Nan Aron, the president of Alliance for Justice, a third progressive group focused on justice issues, said progressives are “galvanized like never before on the issue of the courts.”

“They expect the president and Democratic senators to fight to take back the courts, whether it’s the Supreme Court or lower courts,” she said.

“At the moment we have a majority on the Supreme Court that speaks for a very small segment of America,” she added. “All options are on the table — all measures, extraordinary measures.”

The Supreme Court has shifted dramatically to the right in recent years after Senate Republican Leader Mitch McConnell (Ky.) kept the seat held by the late conservative Justice Antonin Scalia vacant for more than a year by preventing President Obama’s nominee, Merrick Garland, from getting a Senate hearing or confirmation vote in 2016.

President Trump eventually filled Scalia’s seat with Justice Neil Gorsuch, who was touted as a conservative in the mold of Scalia.

Trump then replaced the retiring Justice Anthony Kennedy, who was the court’s swing vote at that point, with conservative Justice Brett Kavanaugh, which sparked a bitter Senate confirmation fight right before the 2018 midterm elections.

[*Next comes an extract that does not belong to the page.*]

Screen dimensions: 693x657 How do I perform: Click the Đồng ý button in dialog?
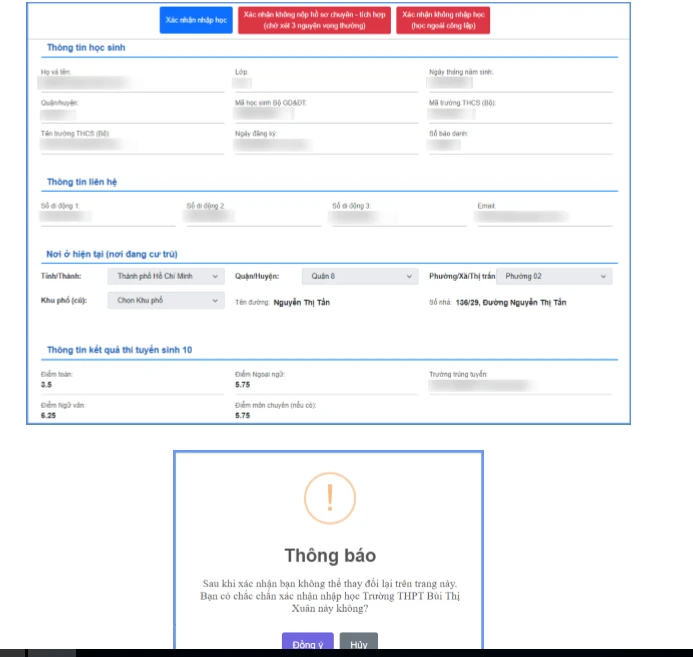pyautogui.click(x=308, y=644)
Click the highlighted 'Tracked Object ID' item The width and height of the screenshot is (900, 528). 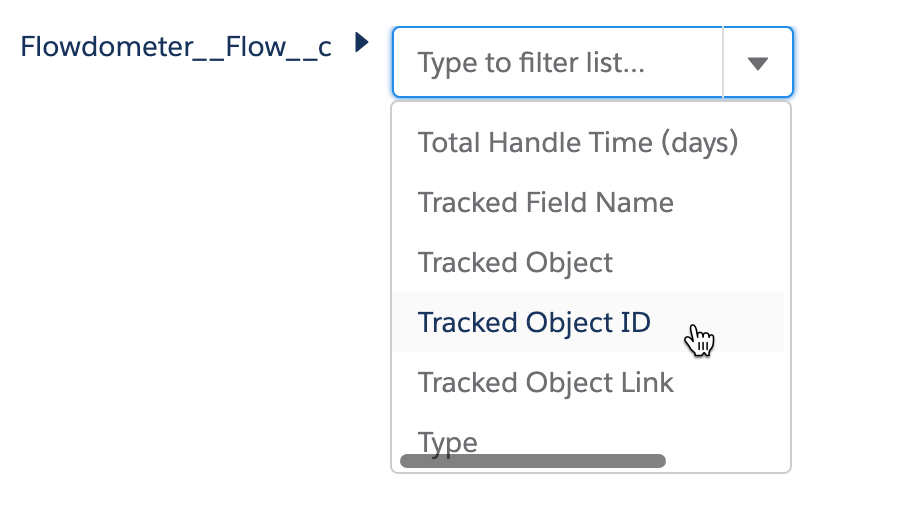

The fight over Kavanaugh’s nomination came the closest to all-out political war of any confirmation fight since the battle over President George H.W. Bush’s choice of Clarence Thomas to replace late Justice Thurgood Marshall.

Democrats’ frustrations with the court grew last year when McConnell, who was then Senate majority leader, rushed Barrett’s nomination in record time after Justice Ruth Bader Ginsburg, one of the most influential liberals in court history, died on Sept. 18.

McConnell’s effort to compress Barrett’s confirmation process into a month so that senators could vote before the 2020 elections struck Democrats as the height of hypocrisy after he delayed Garland’s nominations for months in 2016.

Sen. Jeff Merkley (D-Ore.), a leading proponent of scrapping the Senate filibuster, said “there’s no question the court’s legitimacy has been deeply damaged by the theft of a Supreme Court seat and of the change in rules so there wasn’t even an appropriate confirmation process,” referring to McConnell’s moves to block Garland from getting a vote.

He said “controversial court decisions will probably focus attention on the issue” of court expansion but acknowledged “there’s no easy answer on how to restore the court to be fully legitimate, non-political arbiter of the Constitution.”